ABOUT THIS TASK
Exact copies of all the entries are required.
==== GIVEN RECORDS ====
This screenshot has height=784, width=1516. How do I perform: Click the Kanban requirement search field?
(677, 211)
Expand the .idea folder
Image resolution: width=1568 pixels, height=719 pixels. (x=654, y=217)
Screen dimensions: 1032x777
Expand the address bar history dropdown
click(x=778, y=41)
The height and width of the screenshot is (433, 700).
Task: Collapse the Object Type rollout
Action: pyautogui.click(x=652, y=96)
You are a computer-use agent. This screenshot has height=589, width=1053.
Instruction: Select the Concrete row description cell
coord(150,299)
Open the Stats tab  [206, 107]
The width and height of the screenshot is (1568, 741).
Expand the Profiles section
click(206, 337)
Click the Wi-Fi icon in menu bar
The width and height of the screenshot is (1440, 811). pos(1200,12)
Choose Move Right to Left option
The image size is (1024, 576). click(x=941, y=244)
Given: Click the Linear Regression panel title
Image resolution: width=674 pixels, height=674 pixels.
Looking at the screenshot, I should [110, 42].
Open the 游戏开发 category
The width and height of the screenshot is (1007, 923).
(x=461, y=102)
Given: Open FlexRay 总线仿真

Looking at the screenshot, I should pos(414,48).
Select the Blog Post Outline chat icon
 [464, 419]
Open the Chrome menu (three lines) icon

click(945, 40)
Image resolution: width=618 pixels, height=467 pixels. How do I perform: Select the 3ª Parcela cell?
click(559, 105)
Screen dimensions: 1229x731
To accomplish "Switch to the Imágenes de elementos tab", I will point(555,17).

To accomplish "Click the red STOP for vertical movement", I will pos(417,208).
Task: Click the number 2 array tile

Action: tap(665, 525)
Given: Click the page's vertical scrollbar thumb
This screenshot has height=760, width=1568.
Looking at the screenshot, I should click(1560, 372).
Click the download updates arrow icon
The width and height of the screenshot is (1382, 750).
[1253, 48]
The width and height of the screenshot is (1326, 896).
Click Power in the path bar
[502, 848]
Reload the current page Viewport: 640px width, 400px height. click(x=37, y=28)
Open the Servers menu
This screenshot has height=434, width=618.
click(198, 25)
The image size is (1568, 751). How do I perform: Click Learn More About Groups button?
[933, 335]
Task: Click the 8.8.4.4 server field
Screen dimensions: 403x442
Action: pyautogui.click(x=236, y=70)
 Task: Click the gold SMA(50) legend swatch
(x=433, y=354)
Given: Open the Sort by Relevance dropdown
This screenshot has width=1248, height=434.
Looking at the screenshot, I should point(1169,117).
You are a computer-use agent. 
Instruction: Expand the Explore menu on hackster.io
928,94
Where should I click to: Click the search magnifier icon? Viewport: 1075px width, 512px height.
====
OUTPUT BELOW
This screenshot has height=784, width=1516. How do I perform: Click the Kanban requirement search field?
(677, 211)
Expand the .idea folder
Image resolution: width=1568 pixels, height=719 pixels. (x=654, y=217)
Screen dimensions: 1032x777
Expand the address bar history dropdown
click(x=778, y=41)
The height and width of the screenshot is (433, 700).
Task: Collapse the Object Type rollout
Action: pyautogui.click(x=652, y=96)
You are a computer-use agent. This screenshot has height=589, width=1053.
Instruction: Select the Concrete row description cell
coord(150,299)
Open the Stats tab  [206, 107]
The width and height of the screenshot is (1568, 741).
Expand the Profiles section
click(206, 337)
Click the Wi-Fi icon in menu bar
The width and height of the screenshot is (1440, 811). pos(1200,12)
Choose Move Right to Left option
The image size is (1024, 576). click(x=941, y=244)
Given: Click the Linear Regression panel title
Image resolution: width=674 pixels, height=674 pixels.
Looking at the screenshot, I should [110, 42].
Open the 游戏开发 category
The width and height of the screenshot is (1007, 923).
(x=461, y=102)
Given: Open FlexRay 总线仿真

Looking at the screenshot, I should pos(414,48).
Select the Blog Post Outline chat icon
 [464, 419]
Open the Chrome menu (three lines) icon

click(945, 40)
Image resolution: width=618 pixels, height=467 pixels. How do I perform: Select the 3ª Parcela cell?
click(559, 105)
Screen dimensions: 1229x731
To accomplish "Switch to the Imágenes de elementos tab", I will point(555,17).

To accomplish "Click the red STOP for vertical movement", I will pos(417,208).
Task: Click the number 2 array tile

Action: tap(665, 525)
Given: Click the page's vertical scrollbar thumb
This screenshot has height=760, width=1568.
Looking at the screenshot, I should click(1560, 372).
Click the download updates arrow icon
The width and height of the screenshot is (1382, 750).
[1253, 48]
The width and height of the screenshot is (1326, 896).
Click Power in the path bar
[502, 848]
Reload the current page Viewport: 640px width, 400px height. click(x=37, y=28)
Open the Servers menu
This screenshot has height=434, width=618.
click(198, 25)
The image size is (1568, 751). How do I perform: Click Learn More About Groups button?
[933, 335]
Task: Click the 8.8.4.4 server field
Screen dimensions: 403x442
Action: pyautogui.click(x=236, y=70)
 Task: Click the gold SMA(50) legend swatch
(x=433, y=354)
Given: Open the Sort by Relevance dropdown
This screenshot has width=1248, height=434.
Looking at the screenshot, I should point(1169,117).
You are a computer-use agent. 
Instruction: Expand the Explore menu on hackster.io
928,94
Where should I click to: Click the search magnifier icon? Viewport: 1075px width, 512px height.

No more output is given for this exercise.